Text provided
----

FavreFan wrote:
Dr. Kenneth Noisewater wrote:
You think that's worth 2 bil?
Of course, simply because I believe he will be able to sell it for at least that when/if he wants in the foreseeable future.
Not so fast. Buying the Clippers for $2B today is like buying a major metro daily newspaper for the going rates 10 years ago. Or buying a McMansion in Will County for half-a-mil in 2007. Sports cable bubble is about to pop. When it does, pro sports franchises will plummet in value:
Quote:
Sooner or later, change will come. Maybe cable and satellite companies will move sports channels -- all of 'em -- on to an optional sports tier, with ESPN becoming the rough equivalent of HBO. (Verizon is experimenting with a "Select HD" 140-channel bundle that dumps sports and costs $15 less per month than its standard package; the company also has proposed paying networks for their content based on viewership, which would likely rebalance the roughly $4 affiliate fee gap between ESPN and USA, given that the latter averages slightly more viewers.) Maybe a Cablevision victory in its antitrust case against Viacom will speed up that process. Maybe Apple, Google or a Silicon Valley upstart will crack the pay TV code and find a way to blow up the entire industry; maybe they'll simple outbid Fox and ESPN for future sports rights, then make affiliate fees a thing of the past by distributing programming online and a la carte.

----

In the forum post above, the quoted passage introduces several possible changes with the word "maybe." List each of them.

----

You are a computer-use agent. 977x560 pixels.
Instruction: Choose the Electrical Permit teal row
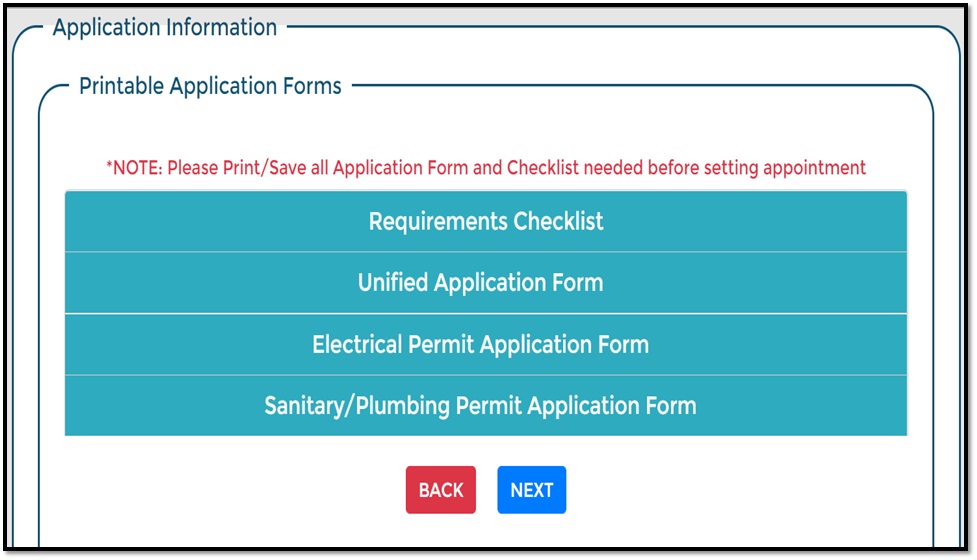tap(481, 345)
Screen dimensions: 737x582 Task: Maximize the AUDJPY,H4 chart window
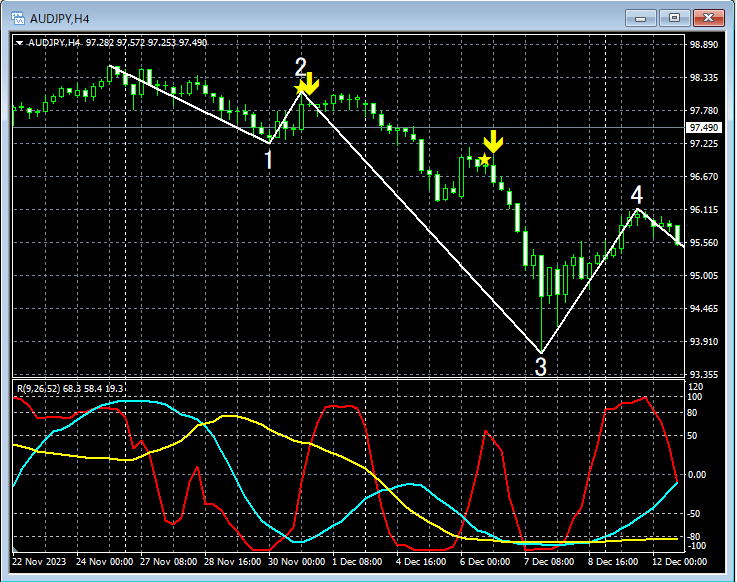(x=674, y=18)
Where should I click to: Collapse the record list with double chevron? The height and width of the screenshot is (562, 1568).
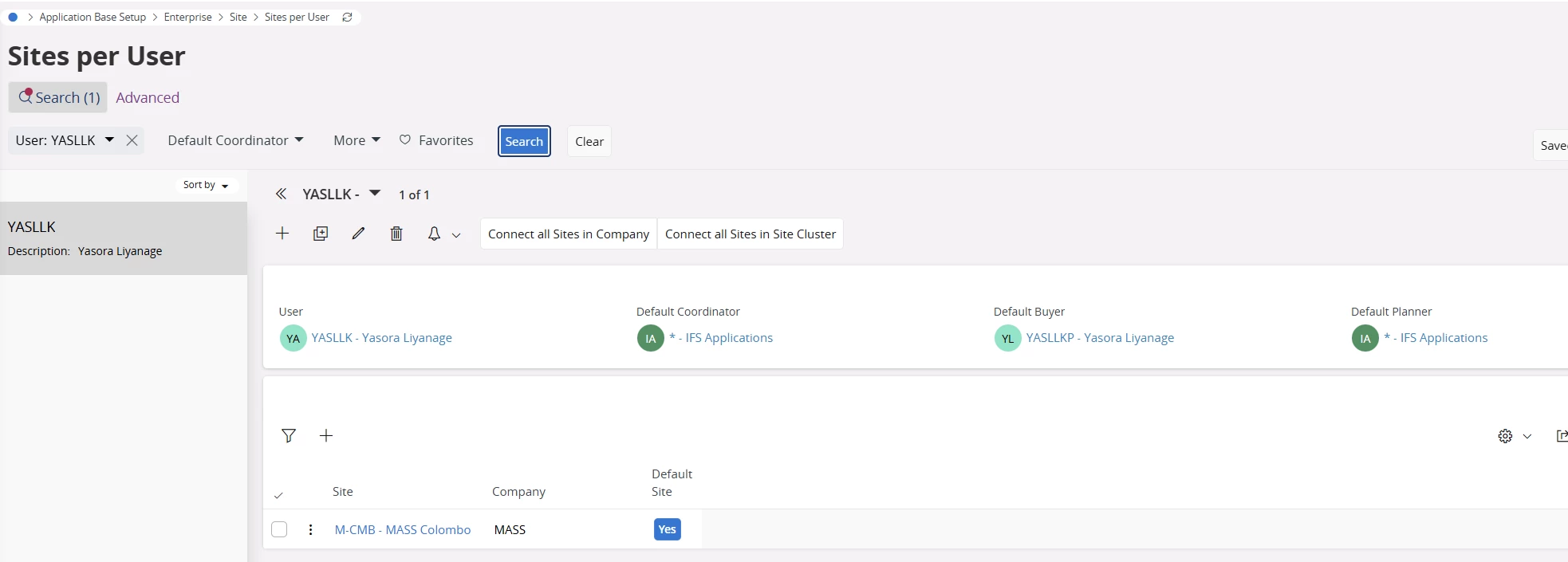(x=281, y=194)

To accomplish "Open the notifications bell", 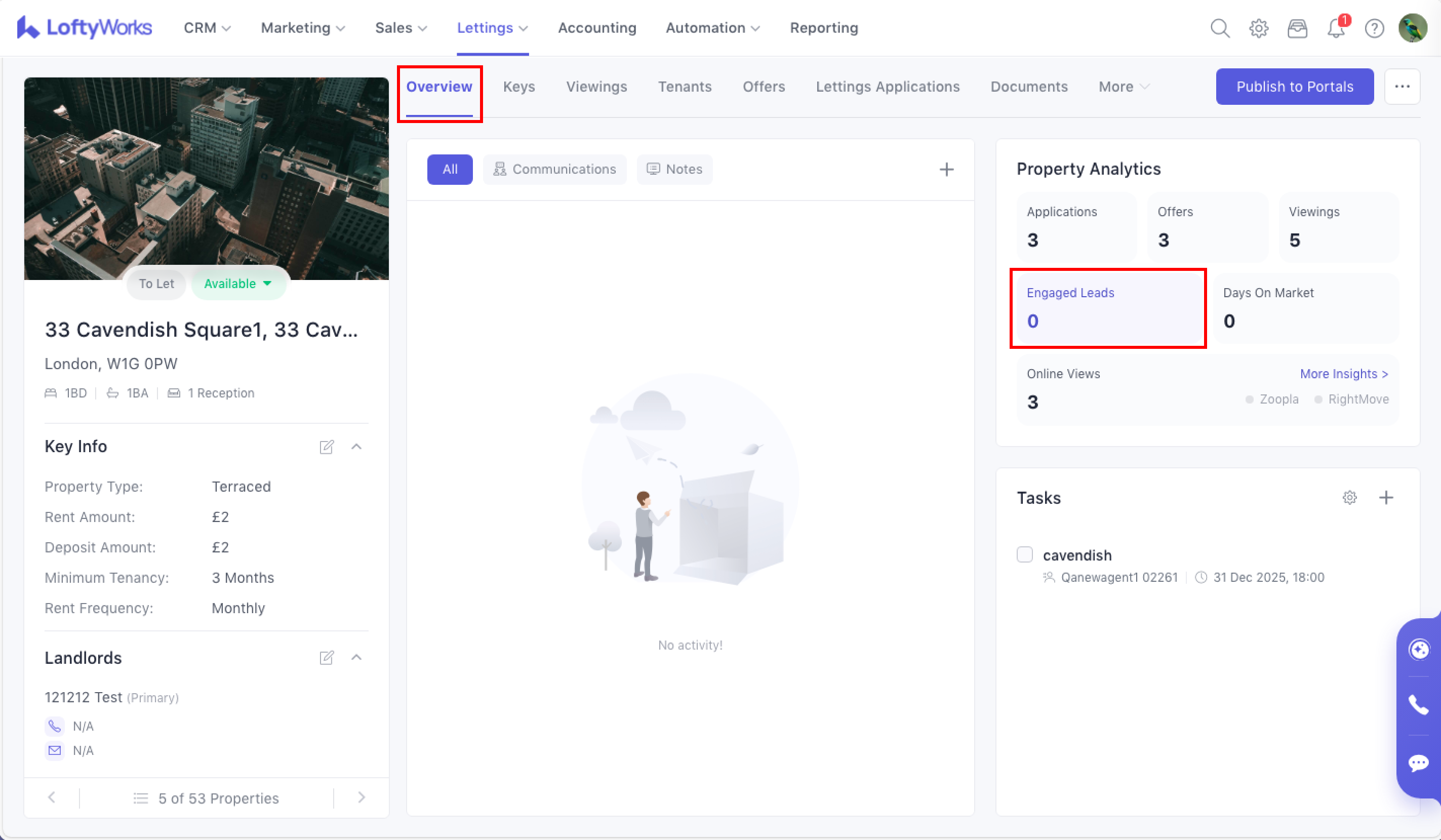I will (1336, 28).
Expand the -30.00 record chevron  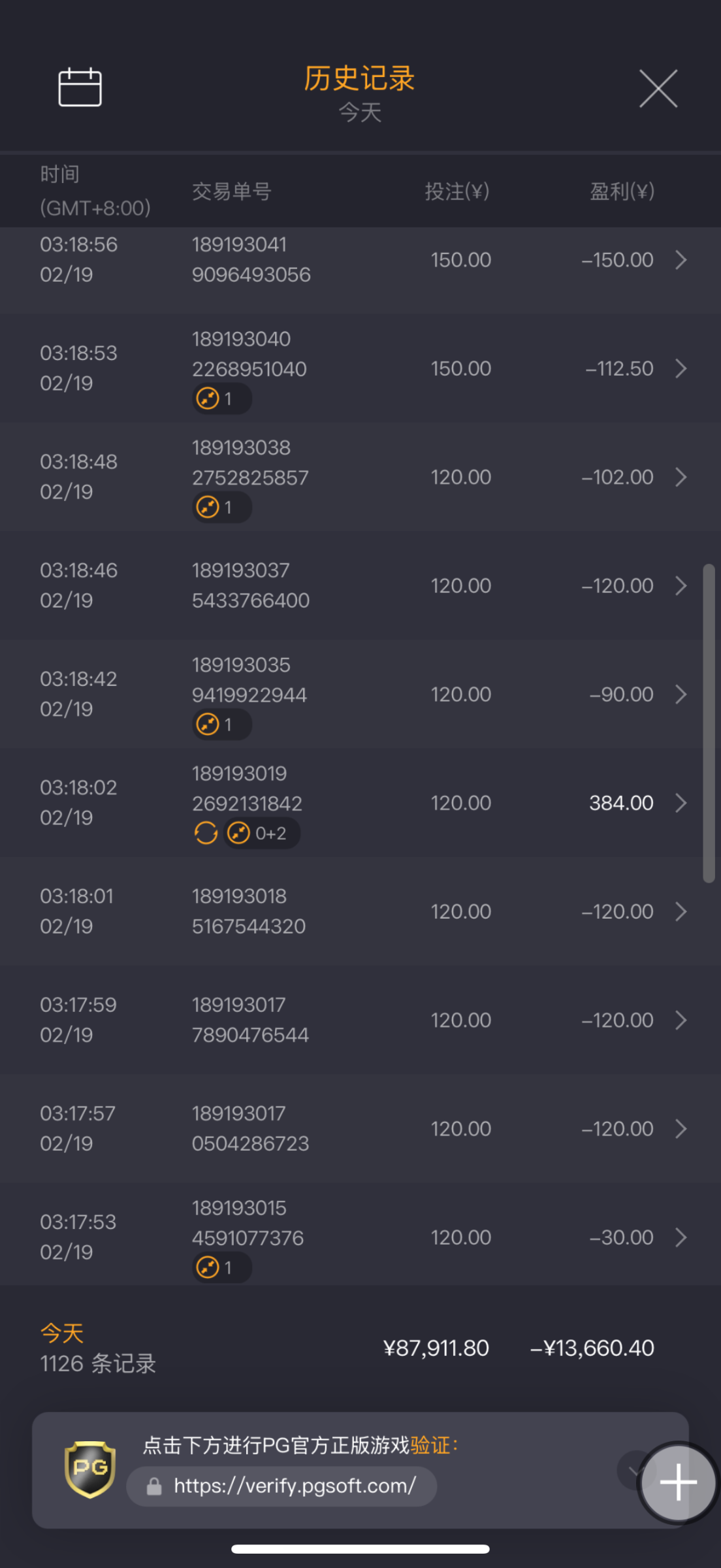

----

Result of the task
- Cable and satellite companies may move all sports channels onto an optional sports tier, making ESPN roughly the equivalent of HBO.
- A Cablevision victory in its antitrust case against Viacom may speed up that process.
- Apple, Google or a Silicon Valley upstart may crack the pay TV code and find a way to blow up the entire industry.
- They may outbid Fox and ESPN for future sports rights, then end affiliate fees by distributing programming online and a la carte.